More women studying STEM but workplace barriers remain

Although we are doing a better job at attracting women to some university STEM courses, very few women are still going for vocational STEM education. And there’s far too little attention paid to actually keeping STEM-qualified women in the workforce.

A five-year study of STEM graduates from the year 2011 found that by 2016, only 1 in 10 STEM-qualified women worked in a STEM industry, compared with more than 1 in 5 STEM-qualified men. Data on other gender identities were not collected.

The huge difference in retention rates should come as no surprise when we consider the gendered roles our society enforces, and the vastly different experiences people face, both in workplaces and in society at large.

It is important to acknowledge the major gaps in these data, for example on other gender identities, sexual orientation, socioeconomic factors, disability, and race. Broadening the data captured will enable us to better understand the full impact of the many intersecting barriers to participation that people face.
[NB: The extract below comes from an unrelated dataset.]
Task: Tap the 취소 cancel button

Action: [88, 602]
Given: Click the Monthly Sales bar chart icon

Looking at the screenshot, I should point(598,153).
We need structural workplace changes

Businesses suffering chronic skills shortages can’t keep focusing on programs designed to grow the pipeline, in the hope that the system will fix itself. We need structural workplace changes.

One avenue is to introduce more flexible work options and broaden access to paid parental leave. According to the Workplace Gender Equality Agency, gender-equal primary carer’s leave was offered by 3 in 5 employers in 2020-21.

Thanks to a concerted effort by many employers, 12 per cent of this leave was taken by men last year, almost twice as much as the year before. This figure was even higher (20 per cent) in management roles.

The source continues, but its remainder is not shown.